Companies are releasing earnings reports at a rare intersection of political turmoil and global uncertainty. After the S&P 500 achieved double-digit growth for three consecutive years, stock market valuations are high, leaving little room for error. Corporate executives now face a challenging task: setting the tone for their companies' outlooks for the coming year amid President Trump's ongoing reshaping of U.S. trade relations and international policies.
U.S. Companies Issue Collective Warnings of Growth Pressures at the Start of the Year
United Airlines stated that U.S. military actions in Venezuela have had a "measurable negative impact" on bookings in the Caribbean region. CEO Scott Kirby warned that geopolitical risks could disrupt what initially appeared to be a strong start to the year.
The Chicago-based airline also noted that Trump's proposed credit card interest rate cap plan has brought an unexpected blow. This reflects the airline's deep ties to the lucrative co-branded card partnerships and the payment industry—this proposal had previously led to declines in financial stocks earlier in the earnings season.
Meanwhile, consumer goods giants are also feeling the pressure on demand. McCormick CEO Brendan Foley stated during Thursday's conference call, "The environment in our key markets is characterized by volatility and continues to face pressures from inflation, geopolitical and trade uncertainties, as well as the risk of rising unemployment. Overall consumer confidence remains low." The stock price of this spice and seasoning manufacturer hit its largest drop in two years, with fourth-quarter performance and full-year outlook both falling short of expectations.
Procter & Gamble, the maker of Pampers diapers and Tide detergent, also pointed out similar disruptions, although it expects sales to grow over the next six months. Both Procter & Gamble and McCormick indicated that government shutdowns have temporarily halted food assistance programs, impacting low-income consumers and subsequently affecting sales.
Industrial companies noted that demand resistance remains persistent. Fastenal's CFO stated that the U.S. economy "continues to send mixed signals, especially in the industrial sector." At JB Hunt Transport Services, executives indicated that the freight market remains unstable at the beginning of the year—despite immigration policies limiting labor supply, a dynamic that typically supports higher transportation rates.
3M's stock price hit its largest drop since April after releasing a lower-than-expected outlook. The manufacturer of Post-it notes, roofing granules, and electronic materials stated that the macro environment for its consumer and automotive businesses remains uncertain.

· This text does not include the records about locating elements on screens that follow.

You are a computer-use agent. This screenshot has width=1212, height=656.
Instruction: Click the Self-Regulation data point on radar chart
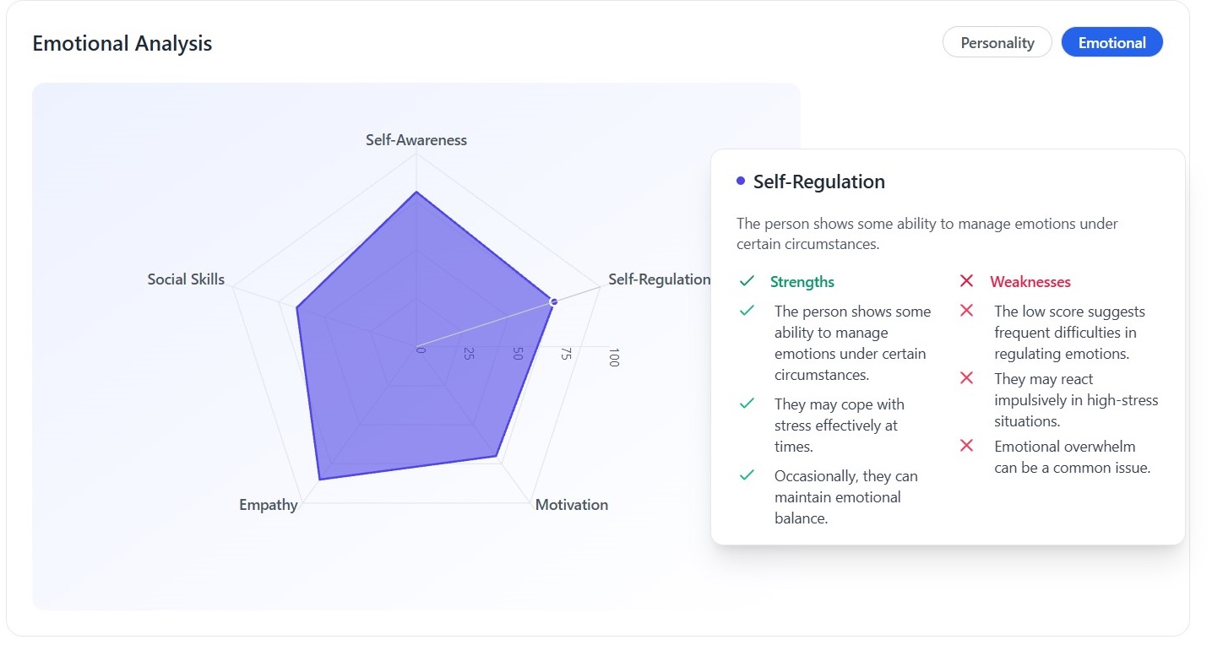point(553,301)
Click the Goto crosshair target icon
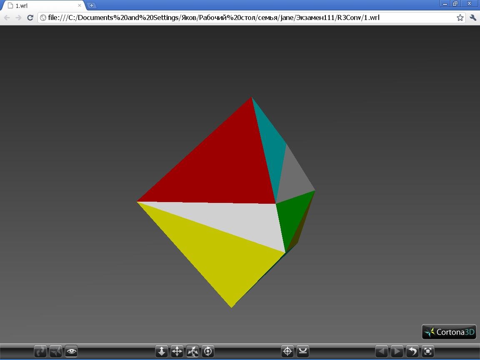480x360 pixels. coord(287,351)
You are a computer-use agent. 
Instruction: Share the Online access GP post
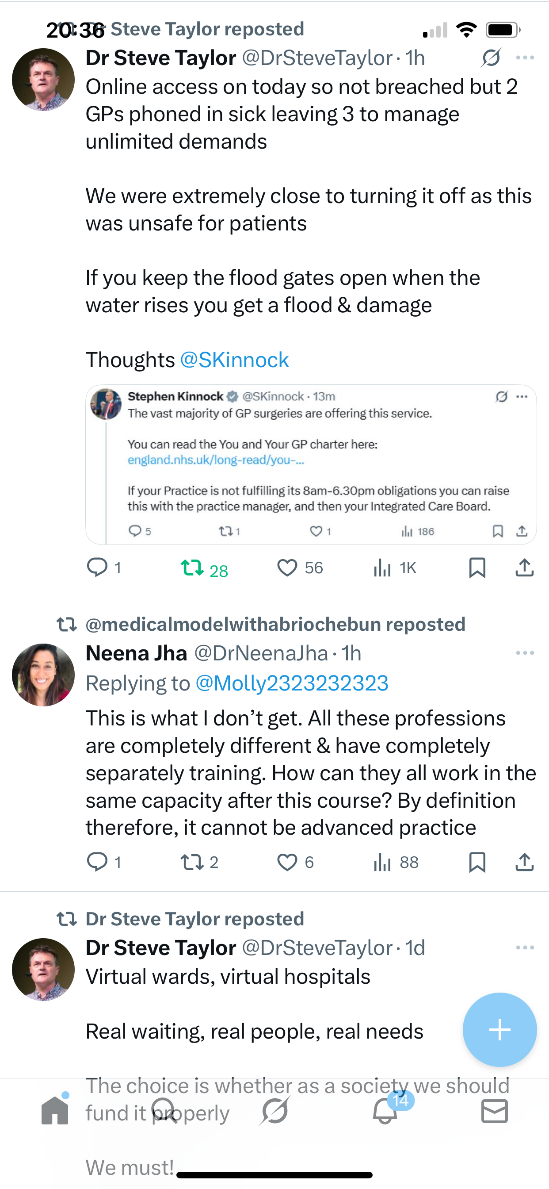click(x=525, y=568)
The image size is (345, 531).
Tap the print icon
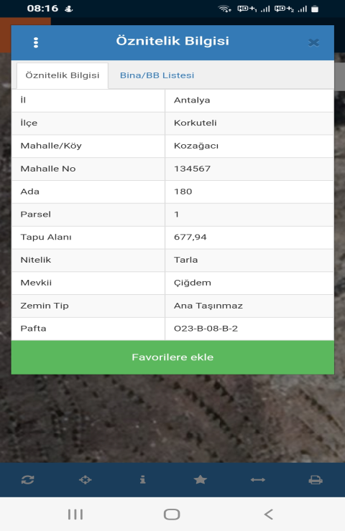point(316,480)
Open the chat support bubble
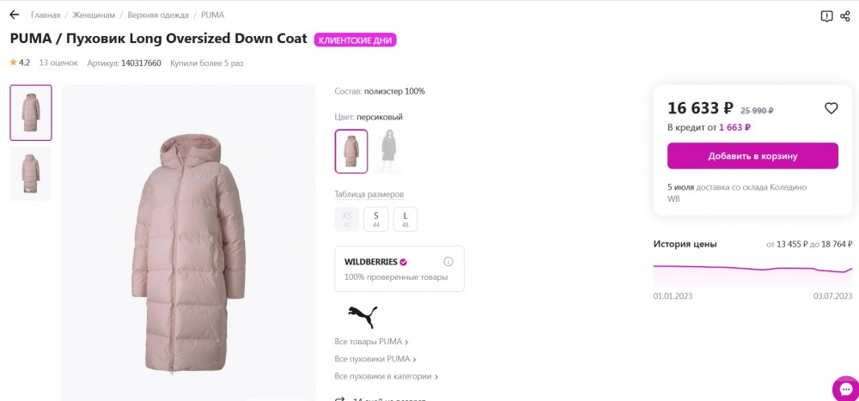The image size is (859, 401). pos(844,388)
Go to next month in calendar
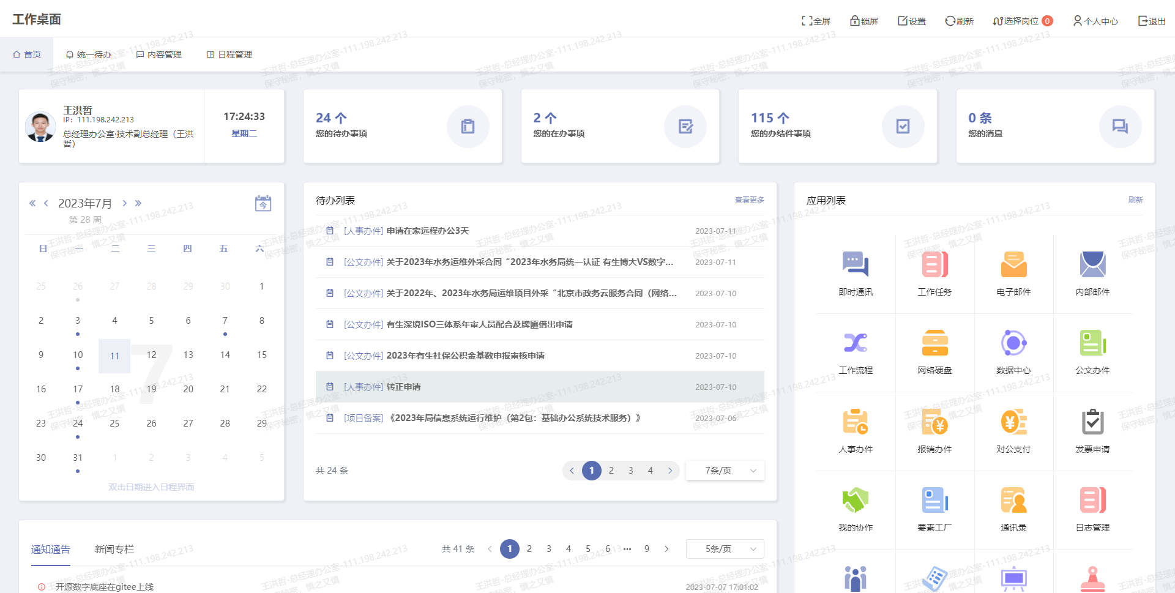1175x593 pixels. tap(124, 203)
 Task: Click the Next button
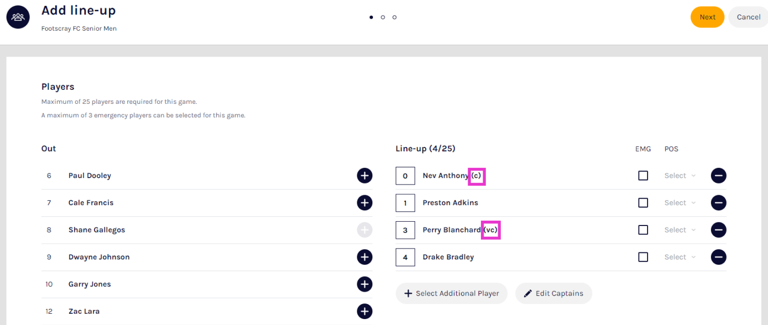point(707,17)
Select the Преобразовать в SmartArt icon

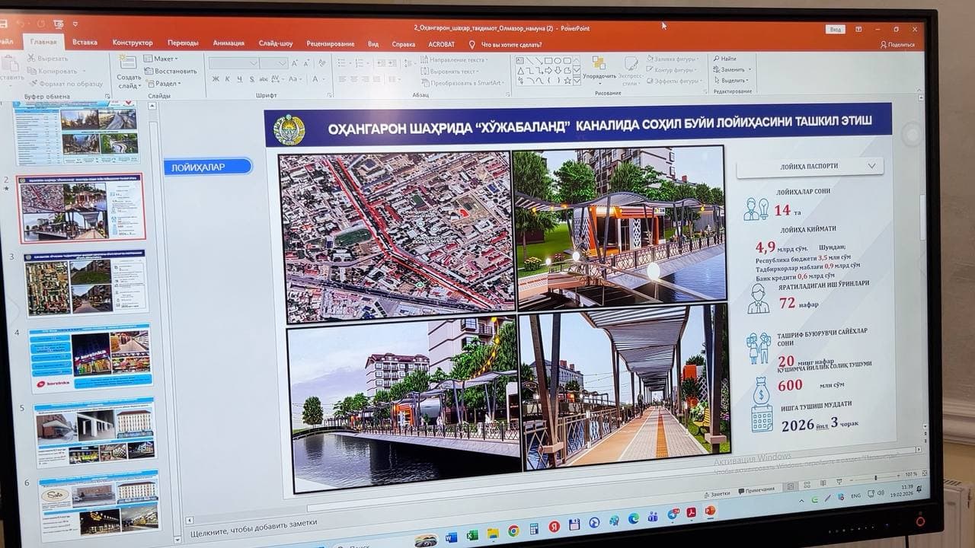(x=426, y=81)
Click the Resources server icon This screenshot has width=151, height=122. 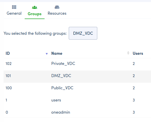click(57, 7)
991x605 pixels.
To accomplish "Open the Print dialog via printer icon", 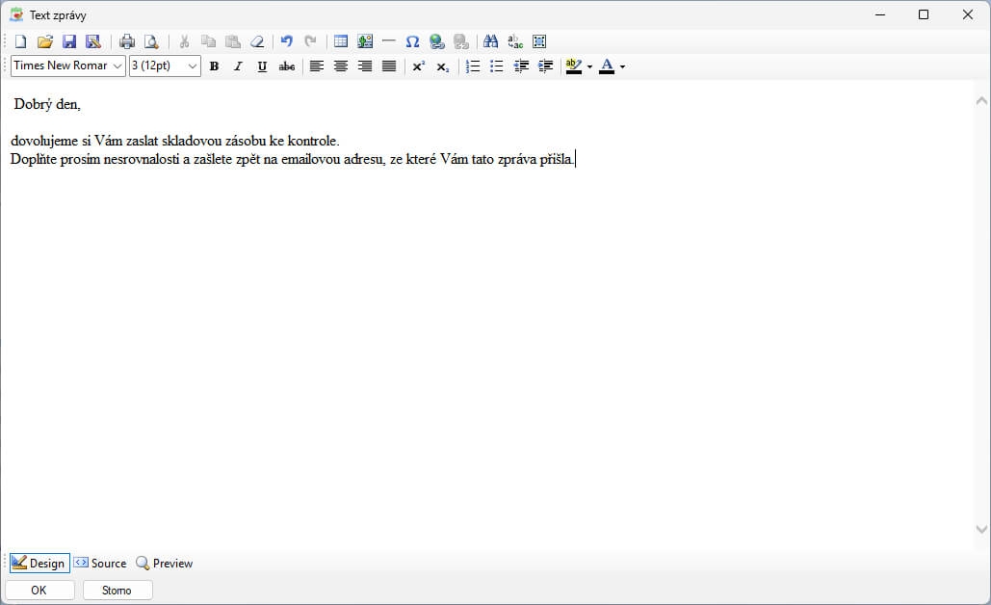I will click(x=127, y=41).
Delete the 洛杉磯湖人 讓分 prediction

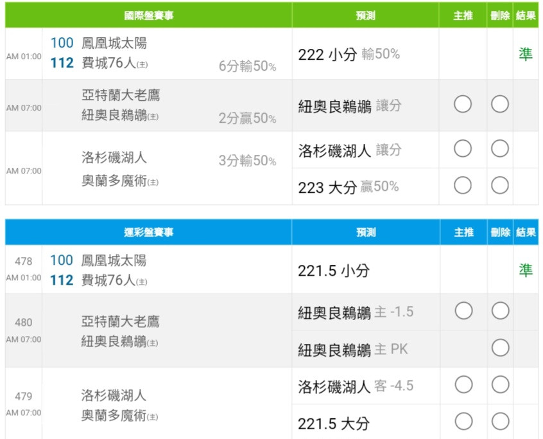coord(499,149)
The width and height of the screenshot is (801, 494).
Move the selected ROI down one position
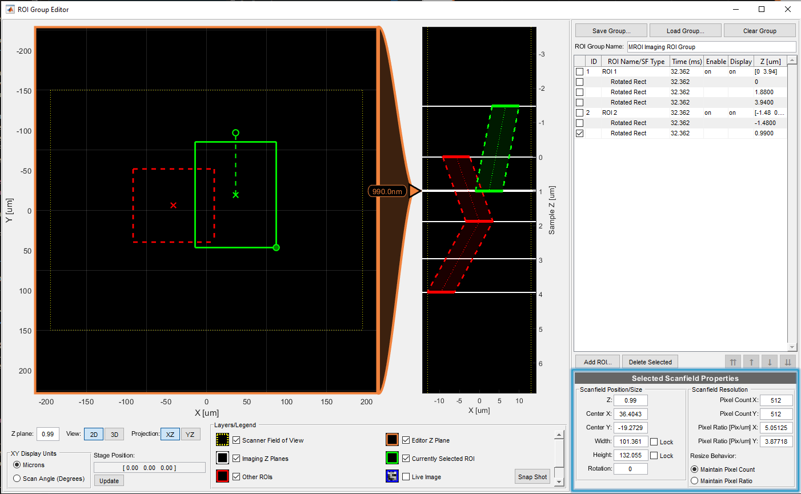(770, 362)
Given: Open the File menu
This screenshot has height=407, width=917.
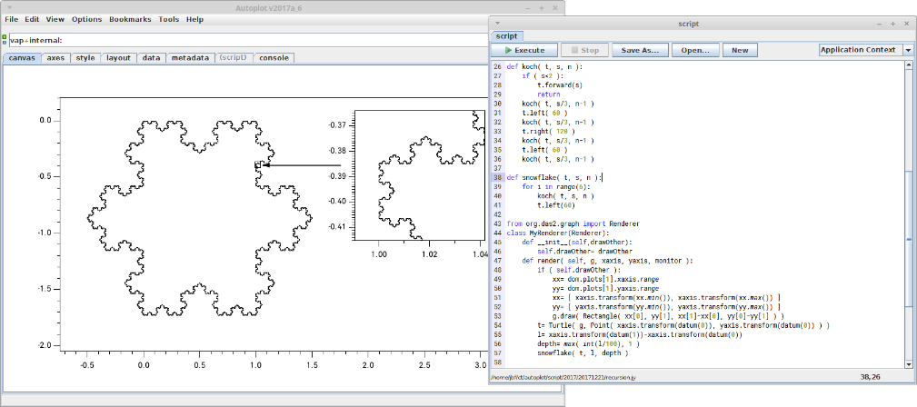Looking at the screenshot, I should click(12, 19).
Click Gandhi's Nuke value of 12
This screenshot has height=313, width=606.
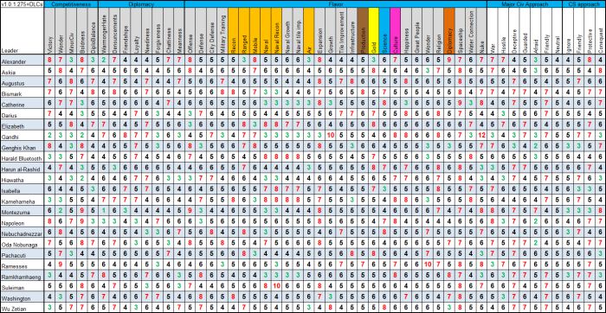[481, 136]

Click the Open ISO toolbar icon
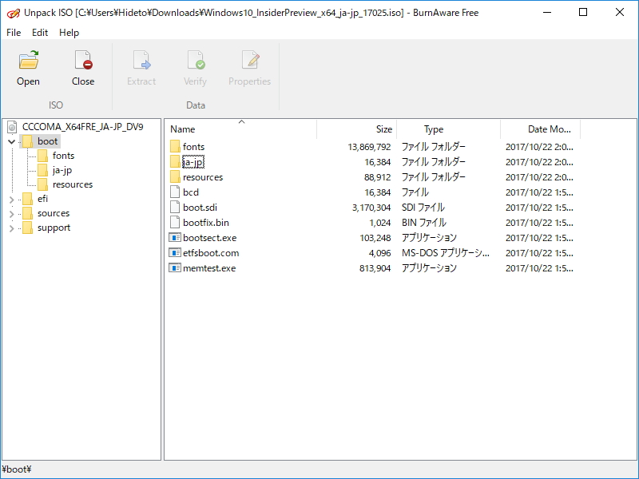(x=28, y=64)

Policy Uncertainty Dominates Corporate Planning
Steve Sosnick, Chief Strategist at Interactive Brokers, stated that policy uncertainty "absolutely" overshadows positive news for businesses:
"It really makes it harder for management to plan... But which CEO is going to say, 'The instability of White House policies makes it hard for me to manage my business'?"
Companies are releasing performance results at a rare intersection of political turmoil and global uncertainty. The challenge for CEOs is how to set future outlooks for their companies against the backdrop of Trump’s ongoing reshaping of trade relations and international policies.
Meanwhile, some aspects of Trump’s policy agenda may provide recent relief for consumers. Investors are betting that excess tax refunds and potential stimulus measures could help support spending among low-income households, at least temporarily. The White House has placed affordability at the core of its messaging, from credit card rate initiatives to efforts to force tech companies to bear the rising costs of electricity.
Eric Clark, Chief Investment Officer at Accuvest Global Advisors, stated:
"It's a midterm election year, so the rhetoric has already started. Who knows if this will really benefit consumers? But it might make them feel that help is on the way, which ultimately helps boost sentiment."